The comparative photocatalytic studies of the degradation of organic dye for 30 min in different aqueous mediums (acidic, neutral, and alkaline mediums) are shown in Fig. 9d. The results show that the dye has been degraded 75, 43, and 18% within 30 min at pH of 10, 7, and 4, respectively. Therefore, the present results reveal that the photocatalytic degradations of MTC dye solution on to the surface of nanoparticles significantly depend on the nature of aqueous solution of organic dye. The rate of photocatalytic degradation of dye with time was found to be higher in alkaline medium compared to the neutral and acidic mediums, which also supports the previous work reported on the photodegradation of MB with manganese oxide pyrolusites (Kuan and Chan 2012). The reason behind the enhancement of photocatalytic degradation in alkaline medium is the formation of hydroxyl radicals (i.e., highly reactive species) in larger amount compared to acidic or neutral medium during the irradiation of sunlight by the dissociation of H2O2 molecules. Therefore, the rate of photocatalytic degradation of organic dye in alkaline medium over the surface of BaWO4 nanoparticles was found to be very high than the other mediums (acidic or neutral).

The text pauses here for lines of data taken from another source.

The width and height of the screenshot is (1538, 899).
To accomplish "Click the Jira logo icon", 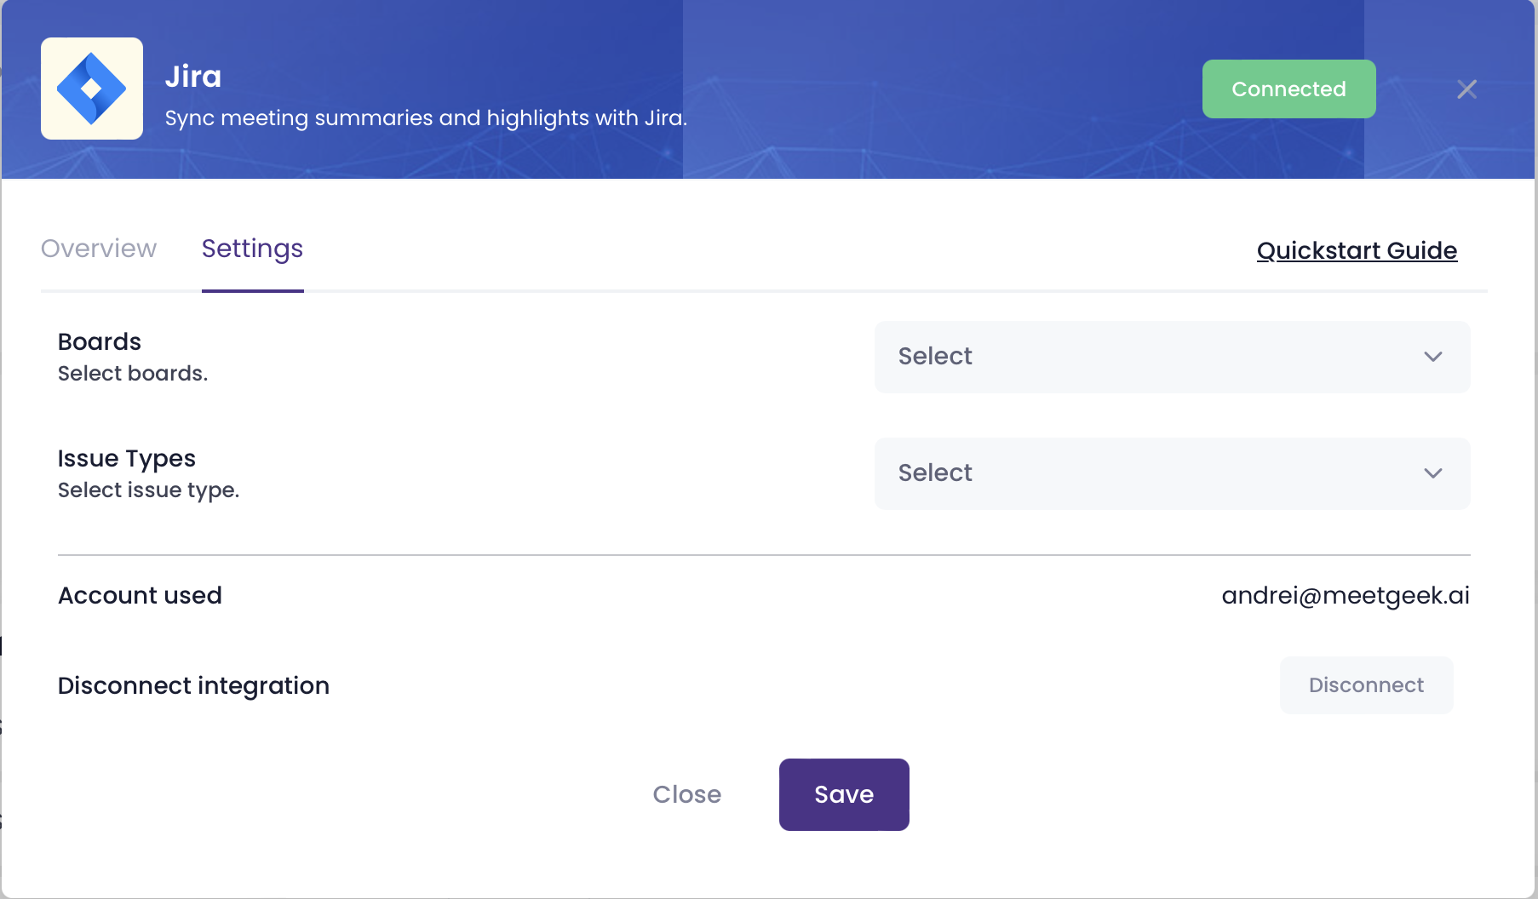I will tap(92, 89).
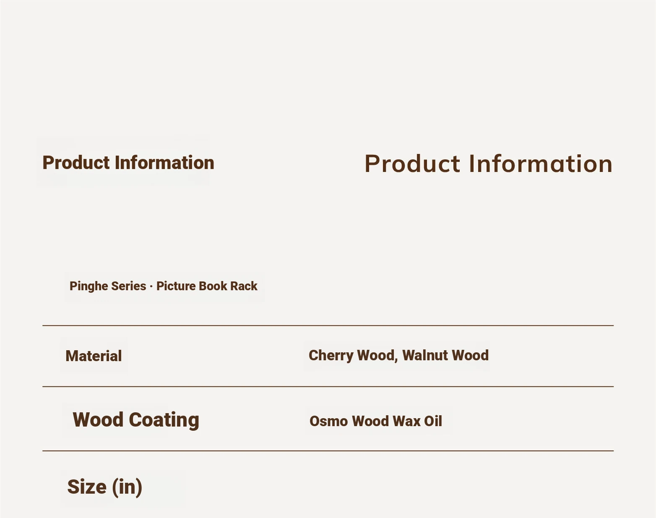Click the large light-font "Product Information" title
The width and height of the screenshot is (656, 518).
(489, 164)
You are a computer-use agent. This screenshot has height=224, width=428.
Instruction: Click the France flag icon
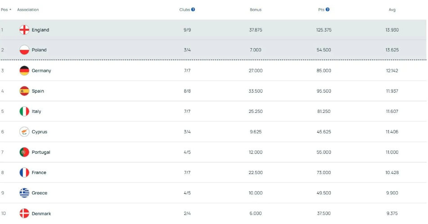click(x=24, y=173)
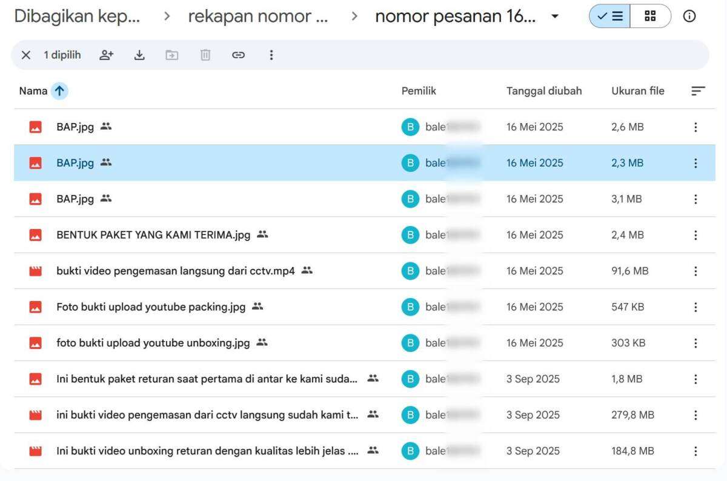The image size is (727, 481).
Task: Click the Nama column header
Action: (x=33, y=91)
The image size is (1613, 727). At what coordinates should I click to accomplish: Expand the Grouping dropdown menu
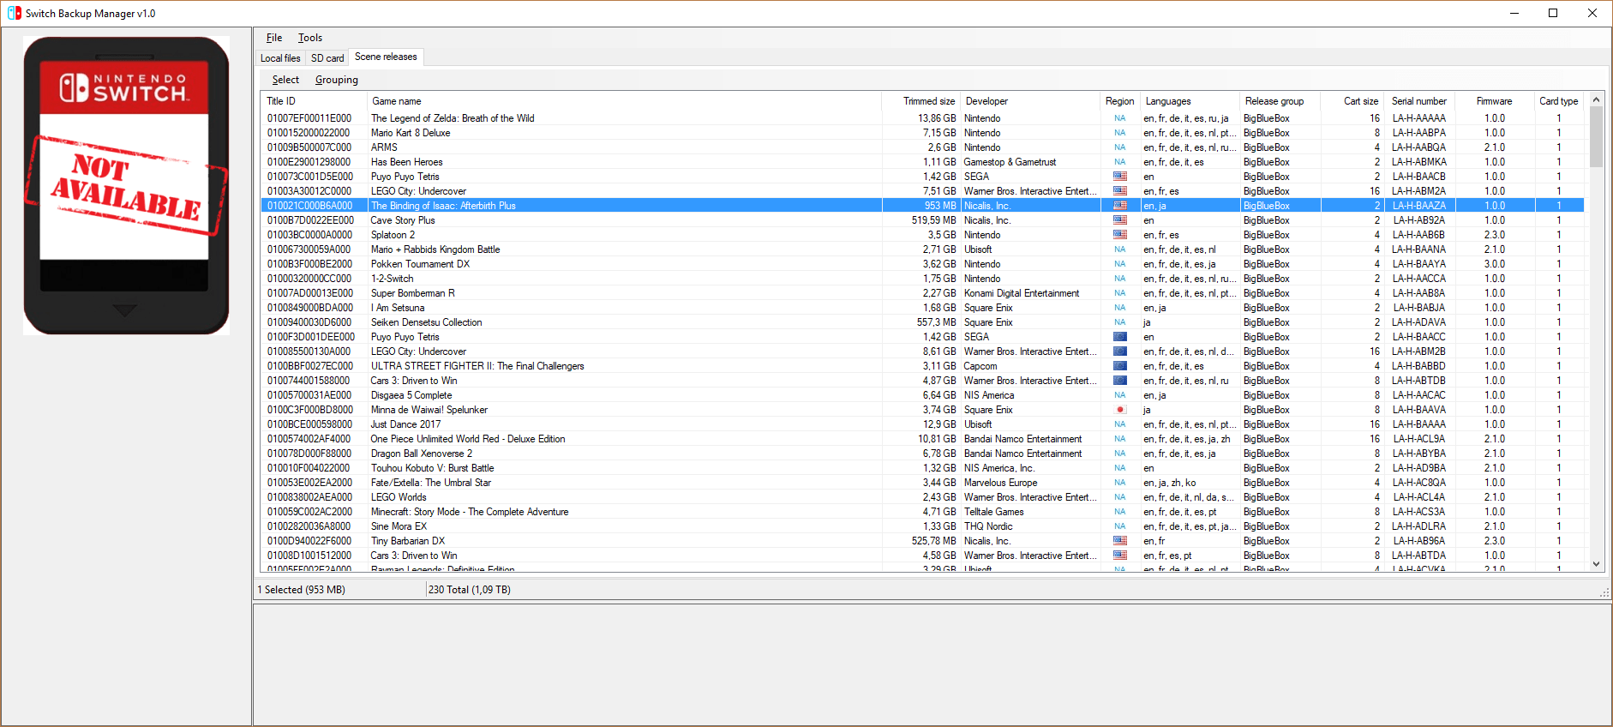[x=336, y=80]
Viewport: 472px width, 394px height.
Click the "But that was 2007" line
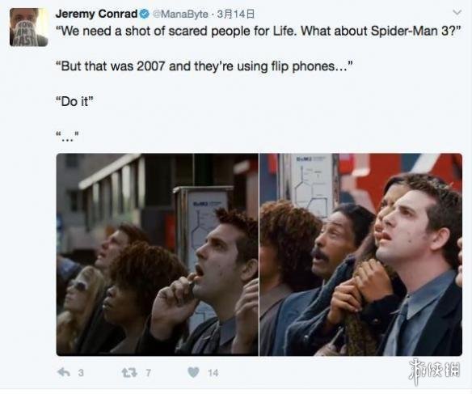[x=204, y=66]
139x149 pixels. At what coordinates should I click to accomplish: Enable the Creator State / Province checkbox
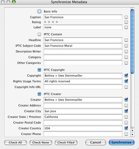point(126,117)
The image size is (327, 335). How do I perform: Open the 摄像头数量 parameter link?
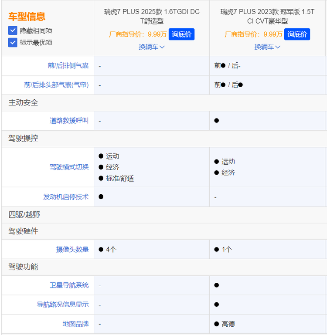[72, 250]
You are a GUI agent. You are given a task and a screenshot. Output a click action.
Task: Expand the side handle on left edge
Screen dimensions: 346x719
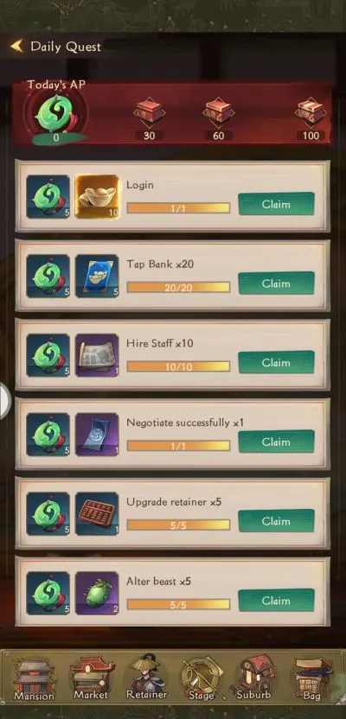click(x=4, y=402)
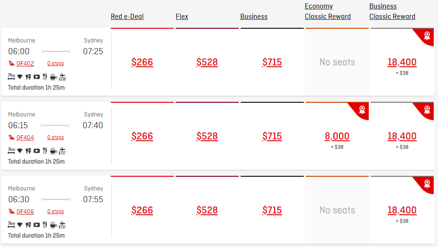Image resolution: width=438 pixels, height=247 pixels.
Task: Click the A330 aircraft icon on QF402
Action: 62,77
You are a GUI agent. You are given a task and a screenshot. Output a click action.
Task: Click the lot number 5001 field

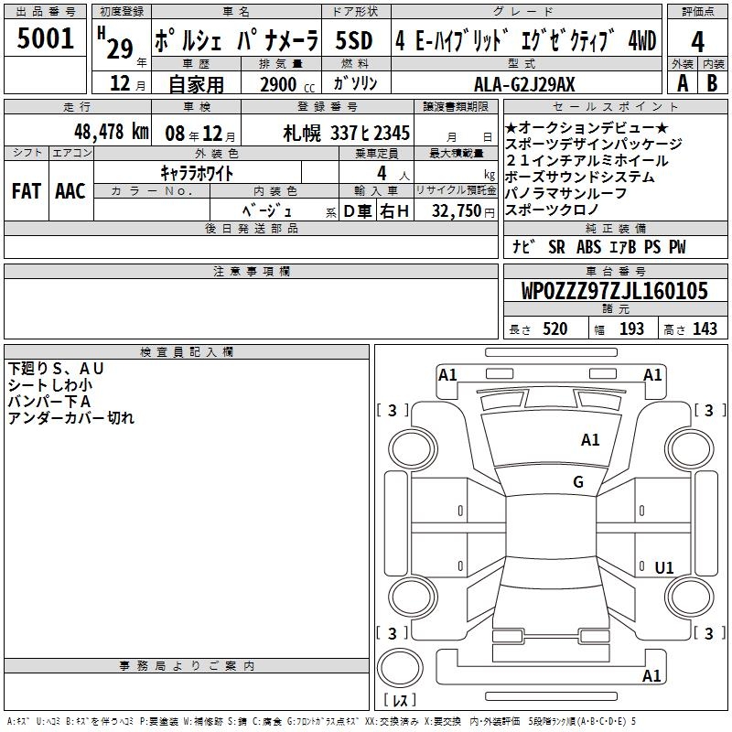click(x=45, y=38)
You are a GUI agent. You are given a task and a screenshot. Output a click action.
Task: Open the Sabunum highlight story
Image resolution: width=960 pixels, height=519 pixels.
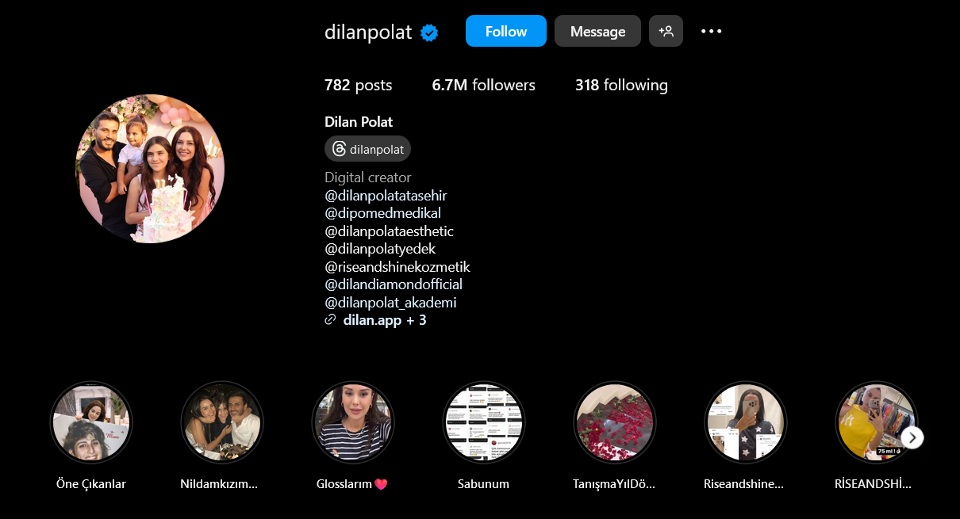pos(484,422)
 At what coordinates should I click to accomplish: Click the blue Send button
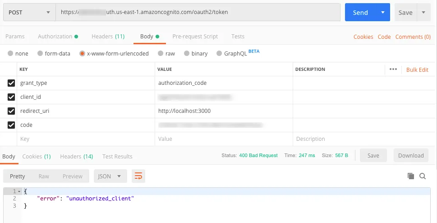(x=360, y=13)
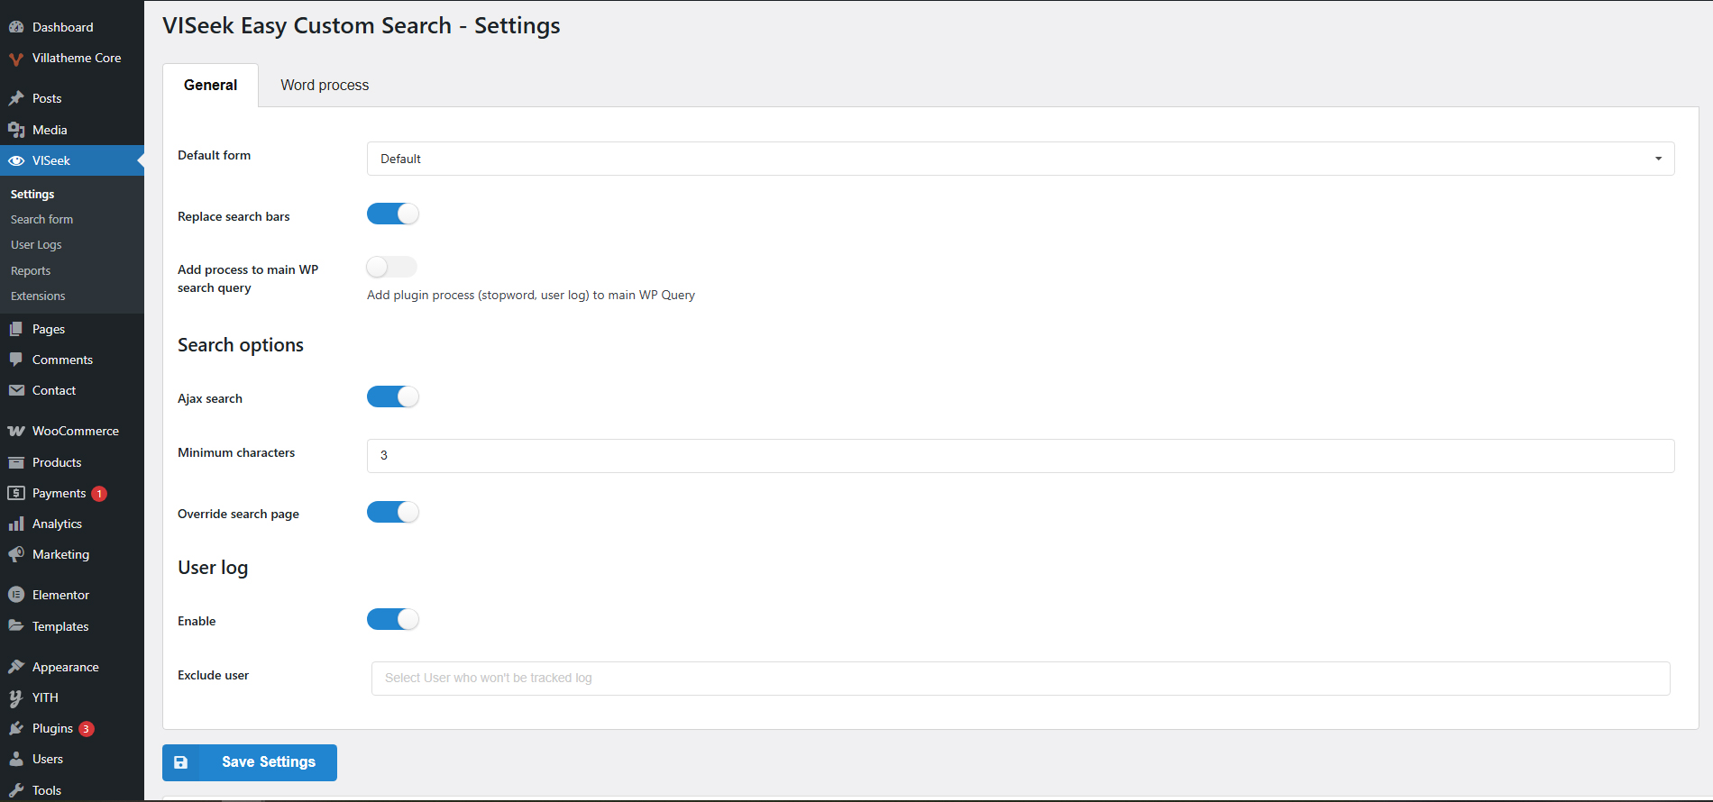
Task: Open Elementor via its sidebar icon
Action: click(x=16, y=595)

BaWO4 nanoparticles are recyclable, stable, and efficient photocatalysts for the photodegradation of organic dye solutions in alkaline medium and neutral medium. The photocatalytic stability of BaWO4 nanoparticles was observed using the several consecutive cycles to evaluate the photocatalytic reactivity of the nanoparticles after the exposure to UV irradiations at pH 7 and 10 (Fig. 10). It is clearly observed that the BaWO4 photocatalysts hold high reactivity (i.e., up to ~70%) and stability after the six consecutive cycles against the UV irradiations at pH of 7 (Fig. 10a) while BaWO4 photocatalysts claim the reactivity up to 60% after eight successive cycles against the UV irradiations in alkaline medium (i.e., pH = 10) as also shown in Fig. 10b. Before using for each cycle, the nanoparticles were washed appropriately with distilled water and dried properly at 50 °C in an oven.

Fig. 10
figure 10

Photocatalytic regeneration efficiency of BaWO4 nanoparticles against the UV irradiations at a pH = 7 and b pH = 10

Full size image

ESI-MS studies confirm the photodegradation of dye molecules at pH 10 within 40 min of irradiation, and no peak of pure MTC dye was observed (i.e., at m/z of 284) in Fig. 11a. The ESI-MS signals at m/z of 279.1093 (C13H15N2O3S+), 226.9535 (C13H11N2S+), and 90.9812 (C6H6N+) could be indexed on the basis of the fragmentations of the dye molecules by the attack of hydroxyl and superoxide free radicals. The most active bonds of MTC dye are C–N and C–S, which were broken by the attack of free radicals. Thereafter, the resulting oxidized molecules could be converted into inorganic constituents like CO2, NH3, H2O, etc. The present results were also supported by the previous reports on degradation of MB dye (Amini et al. 2014; Oliveira et al. 2015). Figure 11b shows ESI-MS spectral studies of the pure MTC dye where the signal at m/z of 284 was clearly observed. Note that the single at m/z of 284 is missing in Fig. 11a, which indicates that the organic dye is almost degraded and the resulting signals correspond to the fragmentation of the dye molecules.

Fig. 11
figure 11

a ESI-MS spectrum of MTC dye after photocatalytic degradation at pH 10. b ESI-MS spectrum of pure MTC dye

Full size image

Conclusions

BaWO4 nanoparticles were synthesized from the molten salt method at 500 °C for 6 h. The optical properties of BaWO4 nanoparticles were studied using UV–visible absorption spectroscopy, and the direct band gap energy of BaWO4 nanoparticles was found to be ~3.06 eV. BaWO4 nanoparticles were used as the photocatalysts for the degradation of MTC dye at various pH levels with time. BaWO4 nanoparticles show enhanced photodegradation of MTC dye solution in alkaline medium compared to the neutral and acidic mediums. BaWO4 nanoparticles are stable and significantly recyclable photocatalysts for the degradation of organic dye in neutral and alkaline mediums. This study could be useful in the industrial wastewater treatment plants by the deprivation of hazardous dyes into inorganic substances like H2O, CO2, etc.